Today, Republican leaders in Richmond announced their plans to reform the abusive driver fees law when the legislature convenes in January:
RICHMOND, Aug 23 — The top Republicans in the General Assembly tried to salvage Virginia’s abusive-driver fees Thursday by pledging to overhaul them when the legislature convenes in January, but the nation’s leading motorist advocacy group is warning lawmakers that they may have to act sooner if they want to regain trust.
AAA Mid-Atlantic urged lawmakers to consider a special session this fall to deal with the fees, which also are backed by Gov. Timothy M. Kaine (D).
“I think motorists are saying they want quick action on this,” said John B. Townsend II, manager of public and government affairs for AAA Mid-Atlantic. “The fees have been a lighting rod for criticism from day one, and the chances are they will remain a lighting rod for controversy. I think the motorists of Virginia have said they are outraged.”

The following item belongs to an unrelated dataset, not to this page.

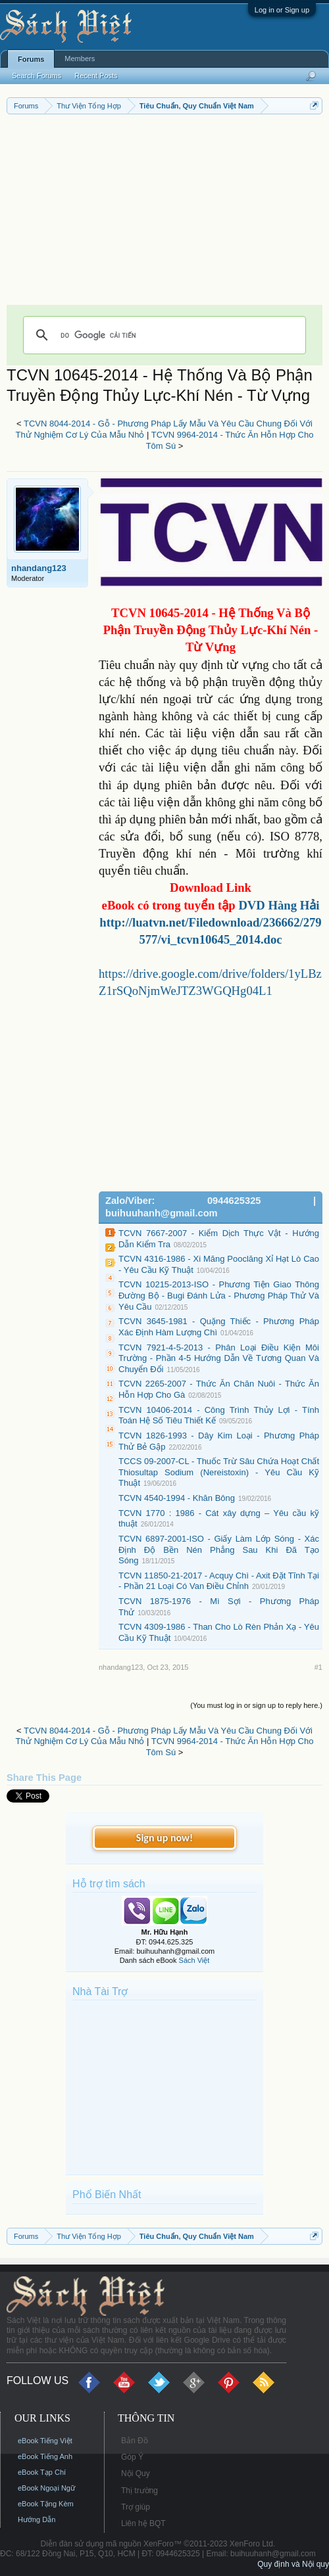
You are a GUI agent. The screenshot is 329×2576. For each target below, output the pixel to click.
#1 (318, 1667)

Responding to the uproar over the fees, House Speaker William J. Howell (R-Stafford) and Senate Majority Leader Walter A. Stosch (R-Henrico) promised to rewrite the abusive-driver law.
Howell and Stosch maintain that the legislature can eradicate the concerns in January.
They said they plan to eliminate the fees for many traffic offenses, such as failing to report an accident or driving without insurance. They also vowed to revamp the state’s reckless-driving law, which can trigger a fee, so that fewer motorists are cited for the offense. Currently, all misdemeanor and felony traffic offenses are subject to the fees. That does not include common speeding infractions, but it does include driving more than 20 mph over the limit.
After the overhaul, the fees would still apply to the most serious traffic offenses, such as driving under the influence and felony reckless driving.
“We are going to concentrate on serious crimes,” Howell said.
Which, of course, leads to the question of where the revenue for the transportation plan is going to come from.